Gray is of that totalitarian “diversity, equity, and inclusion” school. Once again, he reaches for hipness and significance that are not true to his skills or experience; they’re just a high-minded, visually second-rate pose. Did eleven-year-olds who read Highlights magazine also listen to 1980’s London Calling by Britain’s political punk band the Clash? Or is Gray latching on to a hipster totem? His soundtrack plays the Clash’s reggae tune “Armagideon Time” (the B-side from the single “London Calling”) for its lyric “A lot of people won’t get no justice tonight.” But the Clash’s identification with reggae and Rastafarianism is not synonymous with American pop culture. (Better if Gray had shown Paul and Johnny’s Huck-and-Jim affinity by sneaking them into Francis Coppola’s boy movies The Outsiders or Rumble Fish.)

Instead, Armageddon Time betrays Gray’s background. Its indictment of American injustice (starting with old folks rejecting Reagan’s election) desires national annihilation. Reducing the battle between good and evil to a condemnation of Forest Manor Prep School (a stand-in for the Kew-Forest prep school that Donald Trump attended) provides a cheap opportunity for Trump-bashing: Two extraneous episodes feature relatives Fred Trump (John Diehl) and Maryanne Trump (Jessica Chastain) delivering skeptical advice. An assembly address (“You are the elite”) prompts the eleven-year-old hero to walk out in protest.

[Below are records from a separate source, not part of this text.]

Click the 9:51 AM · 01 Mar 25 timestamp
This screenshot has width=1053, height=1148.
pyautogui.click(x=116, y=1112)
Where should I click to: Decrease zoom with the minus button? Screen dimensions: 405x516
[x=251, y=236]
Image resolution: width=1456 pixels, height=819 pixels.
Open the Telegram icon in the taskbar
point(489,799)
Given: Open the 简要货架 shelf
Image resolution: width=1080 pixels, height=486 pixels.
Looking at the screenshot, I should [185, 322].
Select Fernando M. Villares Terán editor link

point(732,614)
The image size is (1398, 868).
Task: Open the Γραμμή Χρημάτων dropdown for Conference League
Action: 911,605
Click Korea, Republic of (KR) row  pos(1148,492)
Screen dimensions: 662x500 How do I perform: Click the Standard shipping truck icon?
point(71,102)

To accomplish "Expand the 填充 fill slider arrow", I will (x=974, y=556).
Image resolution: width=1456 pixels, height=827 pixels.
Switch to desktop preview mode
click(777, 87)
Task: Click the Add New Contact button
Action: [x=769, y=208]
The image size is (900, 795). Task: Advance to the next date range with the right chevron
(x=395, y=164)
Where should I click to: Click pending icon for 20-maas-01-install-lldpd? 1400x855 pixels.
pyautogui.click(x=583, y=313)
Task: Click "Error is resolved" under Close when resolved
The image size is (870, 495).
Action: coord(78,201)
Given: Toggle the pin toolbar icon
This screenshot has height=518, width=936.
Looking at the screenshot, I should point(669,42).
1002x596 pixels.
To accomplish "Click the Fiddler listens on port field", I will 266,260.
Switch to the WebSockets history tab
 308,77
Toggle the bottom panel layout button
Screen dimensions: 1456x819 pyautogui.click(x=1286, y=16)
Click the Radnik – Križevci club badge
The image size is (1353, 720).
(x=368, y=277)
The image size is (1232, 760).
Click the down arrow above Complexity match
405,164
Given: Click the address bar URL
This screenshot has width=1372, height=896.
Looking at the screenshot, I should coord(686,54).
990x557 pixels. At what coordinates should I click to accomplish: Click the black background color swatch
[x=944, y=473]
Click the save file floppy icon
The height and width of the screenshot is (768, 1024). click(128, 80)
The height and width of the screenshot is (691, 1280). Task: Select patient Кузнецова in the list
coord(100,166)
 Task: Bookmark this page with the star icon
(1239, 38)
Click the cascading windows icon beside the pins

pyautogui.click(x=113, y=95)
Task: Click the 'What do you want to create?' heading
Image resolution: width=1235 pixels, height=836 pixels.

This is poisoned nostalgia, Gray’s semi-autobiographical apology tour, part of liberal Hollywood’s progressive project that would have Americans remake themselves by condemning their past. The grungy Funny Pages is more honest, as is Dito Montiel’s brief series of low-budget autobiographical films set in Queens. Armageddon Time announces: There’s a new brat pack in America, professing “justice,” who hate themselves.